Born into a Parisian family who made footwear, Georges Méliès was expected to take over the family business when he developed a love for the arts. It was theater and magic at first, and when he picked up a Lumière Brothers’ cinematograph in 1895, the world would change forever. Cinema didn’t exist then. Moving pictures of the time were limited to seemingly insignificant everyday occurrences like a man sneezing or a train arriving at a station. Méliès was a pioneer in every sense of the word, crafting stories and discovering filmmaking techniques as he went along.
In films like The Conjuror (1899), The Brahmin and the Butterfly (1901) and The Living Playing Cards (1905), we see Méliès earn his title of Cinemagician, performing illusions with the help of camera tricks.

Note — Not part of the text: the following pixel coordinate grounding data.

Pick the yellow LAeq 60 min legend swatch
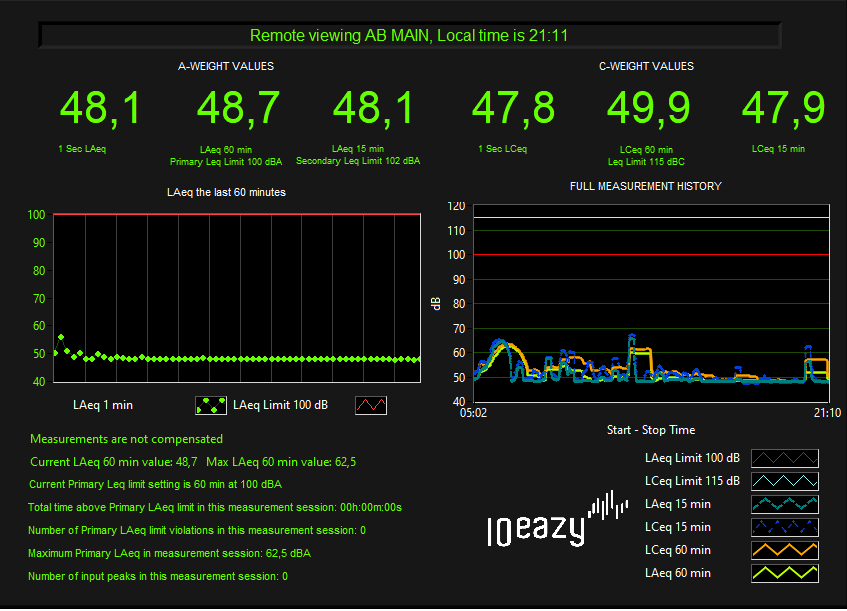Screen dimensions: 847x611 [x=784, y=573]
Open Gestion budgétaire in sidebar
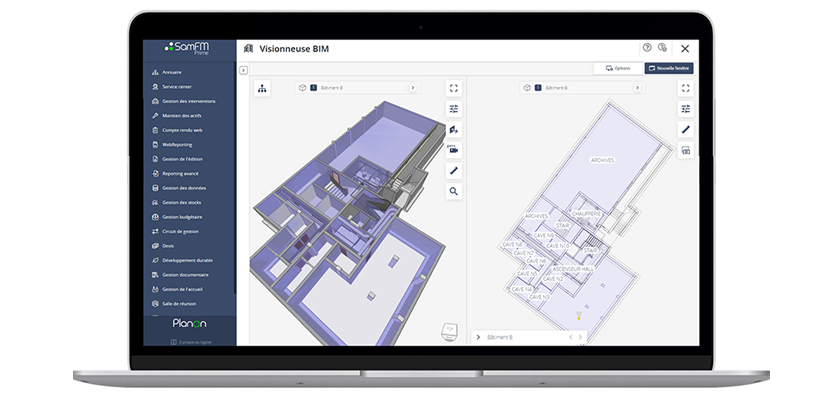 182,216
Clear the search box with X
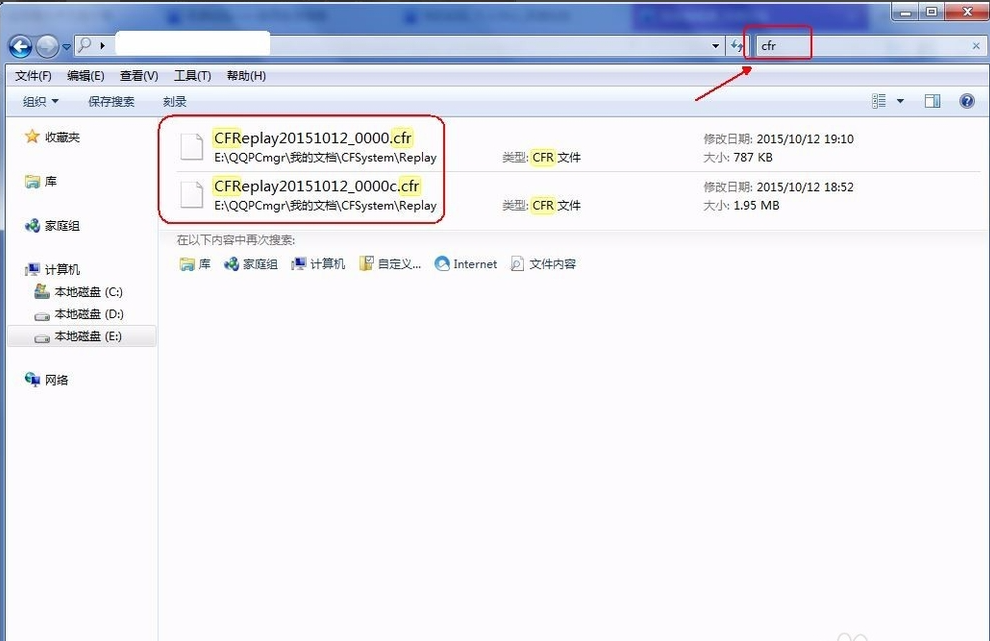The image size is (990, 641). click(x=976, y=46)
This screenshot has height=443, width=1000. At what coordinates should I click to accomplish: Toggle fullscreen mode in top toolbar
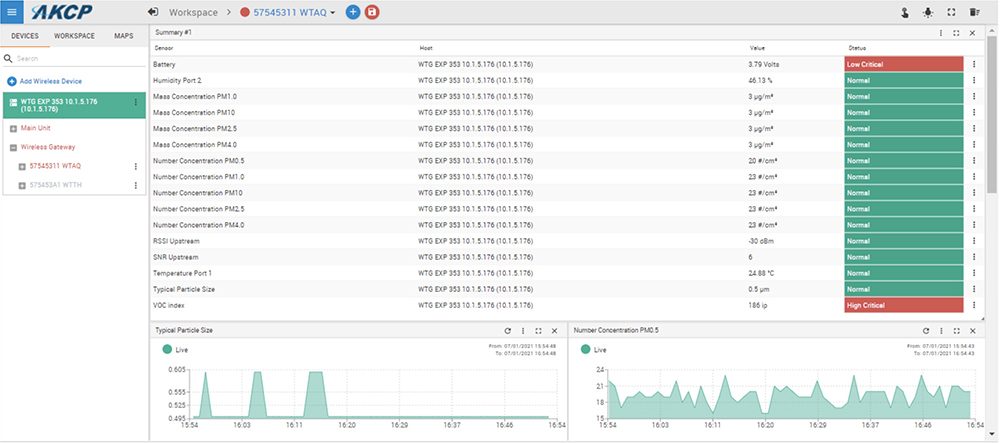[x=950, y=12]
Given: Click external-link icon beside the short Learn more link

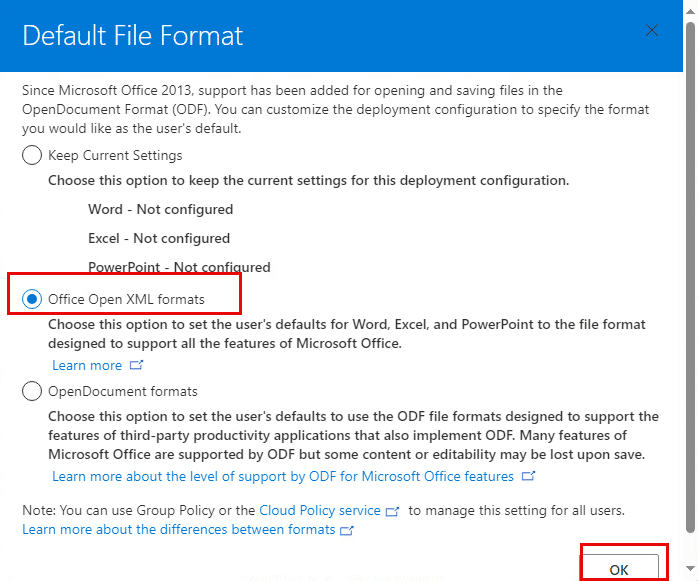Looking at the screenshot, I should click(x=137, y=366).
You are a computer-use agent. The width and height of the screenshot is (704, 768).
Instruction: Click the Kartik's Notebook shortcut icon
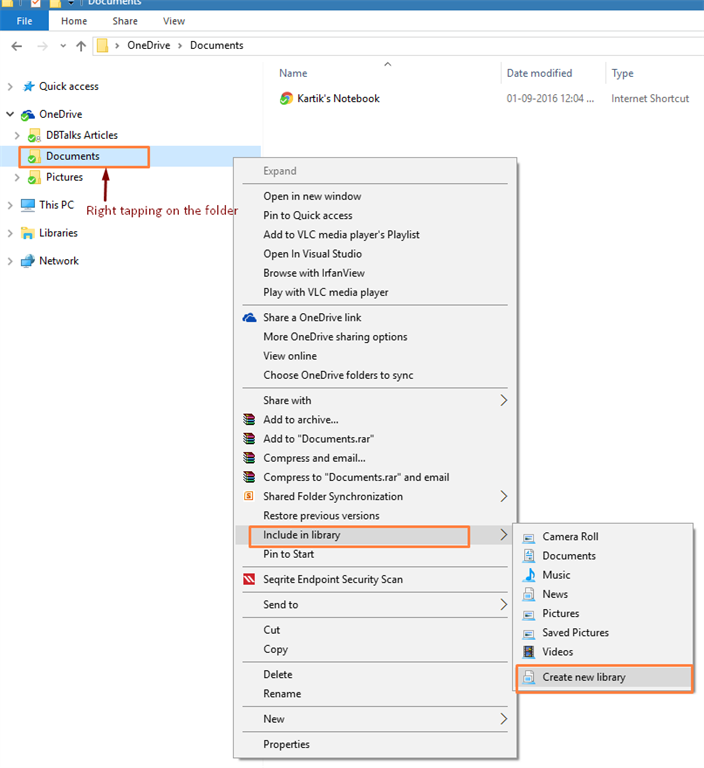click(287, 99)
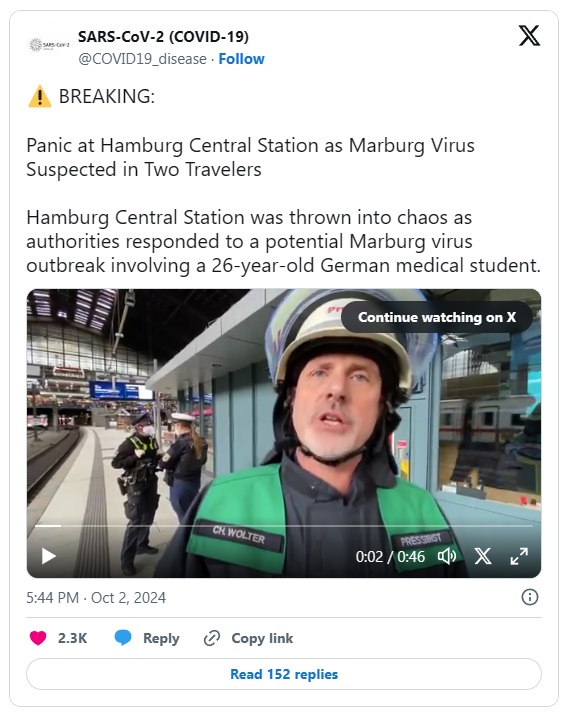Viewport: 566px width, 718px height.
Task: Open the Read 152 replies button
Action: [284, 674]
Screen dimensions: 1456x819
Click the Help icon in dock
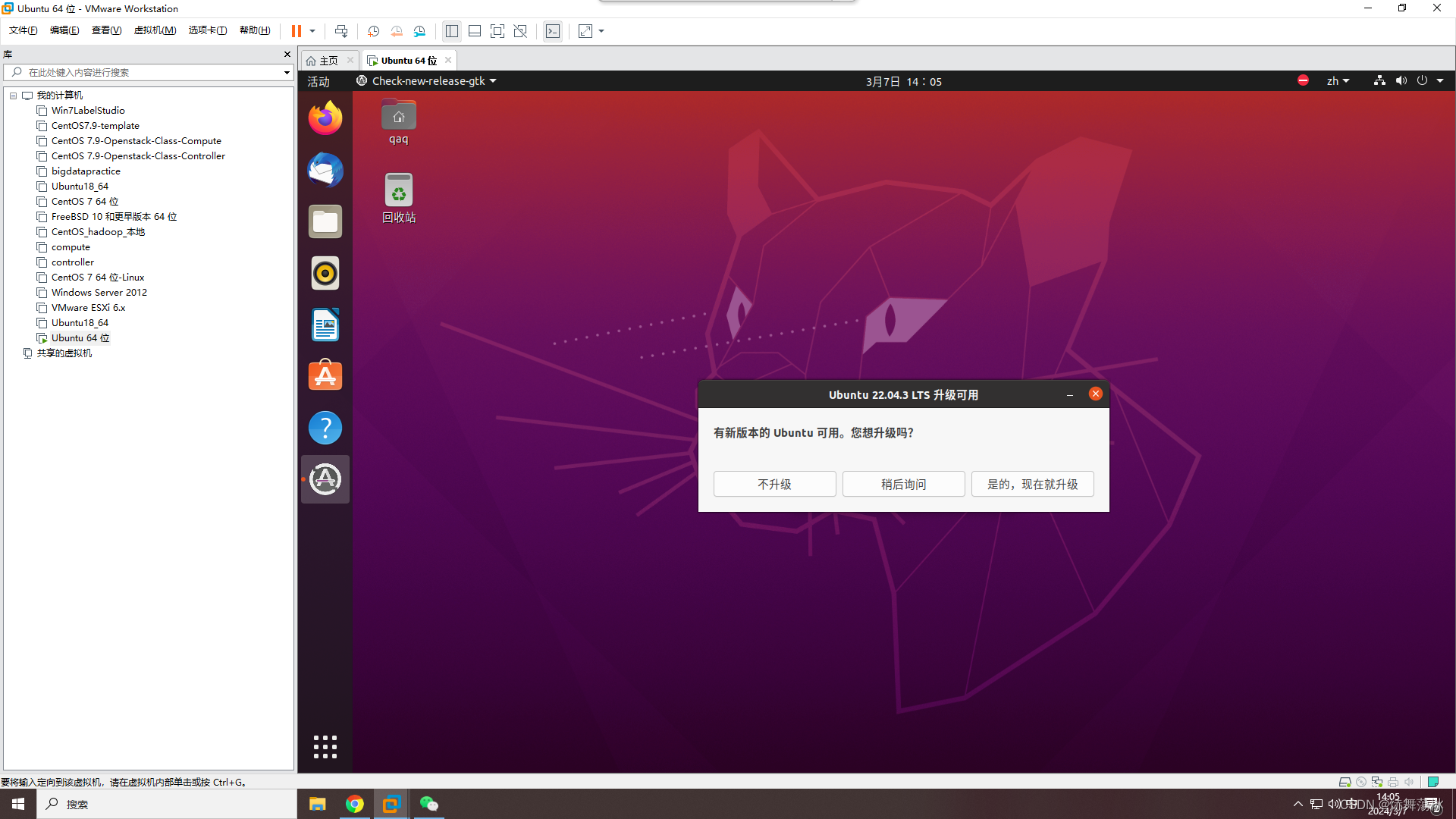325,428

In The Black Imp (1905) and The Man with the Rubber Head (1902) we see this trickery form the basis of what we call special effects today. In Blue Beard (1901), A Trip to the Moon (1902) and the marvelously hand-colored Kingdom of the Fairies (1903) we see the birth of the narrative film. It was a time when cinema and theatre were one; a time when films were works of art.
In keeping with the way they were originally screened, the films were accompanied with music and narration in French.Since Méliès had a hand in every aspect of the production process as a writer, director, set designer and star, it’s fitting that the words and melodies were provided by his descendents, great-great grandson (and renowned pianist) Lawrence Lehérissey and great granddaughter Marie-Hélène Lehérissey. Local personality and Francophile Hossan Leong provided English narration, adding a Singaporean flavor to proceedings.
It was a night to remember for film lovers, one which showed that Méliès’ films still have the power to captivate after a century. There’s no doubt that they will continue to do so for many more to come.